Texto extraído =>
——————
E a pergunta que justamente se coloca é a seguinte: Qual teria sido a razão a justificar essa rutura?
A razão de fundo parece ter a ver com o enorme “golpe” que seguramente constituiria para os poderes públicos a declaração de inconstitucionalidade da Resolução nº 3/X/2021.
O reconhecimento de um vício processual ab origine em resultado da aplicação de uma lei ineficaz conduziria, por certo, à anulação das diligências realizadas e ter-se-ia de recomeçar o processo do zero.
A este propósito, num extenso, como fundamentado Parecer de Direito, de 110 páginas, assinado pelo Professor Doutor Jorge Bacelar Gouveia (2023)[1], Catedrático da Universidade Nova de Lisboa e da Universidade Autónoma de Lisboa, o constitucionalista português debruçou-se sobre o processo Amadeu Oliveira, e defendeu, a propósito da sua detenção, antes da entrada em vigor da Resolução 3/X/2021, que, e cita-se: “As consequências de ter havido uma detenção determinada por uma autorização parlamentar ineficaz conduzem a uma “detenção em abuso de poder”, inconstitucional e ilegal, assim ferindo ab origine todo o processo judicial que aí se iniciou. Nem sequer é possível conjeturar uma qualquer sanação da ineficácia provocada pela não publicação tempestiva da resolução por via de uma eventual retroatividade da mesma porque não há, em matéria de limitação da liberdade individual, diplomas retroativos, como muito bem o estatuem tanto o art. 17º, nº 5, da CRP, como o art. 32º, nº 2, da CRCV, este especificamente quanto à matéria da lei penal incriminadora, tanto faz se substantiva ou processual” (Parecer de Direito - pág. 71).
Pois bem, a saída encontrada para manter o processo válido contra todas evidências foi, de todo, inesperada.
O Tribunal Constitucional decidiu “validar” uma Resolução da Comissão Permanente da Assembleia Nacional manifestamente inconstitucional, através de um Acórdão, também inconstitucional, no dizer do constitucionalista Wladimir Brito[2] que também se pronunciou sobre a referida decisão.
Como bem vincou o Professor e constitucionalista, Bacelar Gouveia (2023), no citado parecer de direito sobre o processo Amadeu Oliveira, “a posição do Tribunal Constitucional neste aresto ficará para a antologia das decisões mais contraditórias que alguma vez este órgão constitucional tomou na sua ainda curta existência”
O Tribunal Constitucional, pelo seu estatuto de guardião da Constituição, conferido pela alínea a) do artigo 215º segundo a qual lhe compete, entre outras, proceder a “fiscalização da constitucionalidade e legalidade”, tendo, entretanto, o legislador constitucional lhe imposto que o deveria fazer “nos termos da Constituição”, e não o contrário.
Os poderes outorgados pela Constituição ao Tribunal Constitucional para proceder à fiscalização da constitucionalidade e legalidade só podem ser exercidos nos termos da constituição, não tendo a constituição deixado espaço e nem bases que pudessem habilitar o Tribunal Constitucional a agir fora ou contra a Constituição.
——————
Dados recolhidos =>
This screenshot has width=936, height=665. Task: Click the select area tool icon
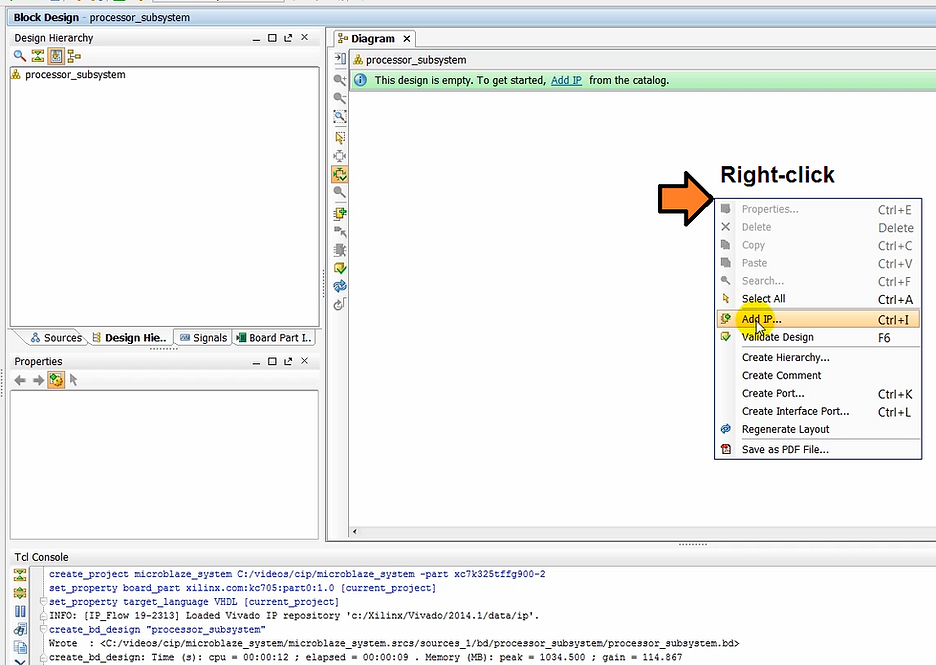[x=340, y=138]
——————
Ações a realizar =>
• a. Indique todas as pessoas identificadas pelo nome no texto sobre o processo Amadeu Oliveira.
• b. Prossiga o texto sobre o processo Amadeu Oliveira a partir da última frase apresentada.

Resultados por ordem =>
• a. Jorge Bacelar Gouveia, Amadeu Oliveira, Wladimir Brito

• b.
Aliás, de acordo com a doutrina do Professor e Doutor em Direito, Jorge Carpizo, (2009)[3], in “EL Tribunal Constitucional y sus Limites”, referindo-se aos poderes de um Tribunal Constitucional, afirma que se “a Constituição não lhe concede expressamente um poder e o tribunal o atribui a si através de uma interpretação”, conclui o Prof. que dessa decisão resultará três consequências: “(a) estaria excedendo a sua competência como órgão constituído e usurpando funções que não lhe correspondem; (b) em vez de proteger e ser o guardião da Constituição, estaria violando-a e talvez criando uma crise constitucional e política sem que ninguém pudesse resolvê-la por meios legais; (c) quebra-se a ideia de que os órgãos constituídos são poderes limitados que só podem agir de acordo com sua competência constitucional”.
Há, pois, dois aspetos que devem ser sublinhados nesta doutrina de Jorge Carpizo (2009):
1) O primeiro, terá a ver com a competência. Um Tribunal Constitucional não pode exercer poderes que a constituição não lhe conferiu expressamente;
2) O segundo, prender-se-á com a submissão à constituição. Um Tribunal Constitucional ao exercer poderes que não lhe estejam reservados expressamente pela Constituição, deixa de ser o seu guardião e passa a ser o seu violador.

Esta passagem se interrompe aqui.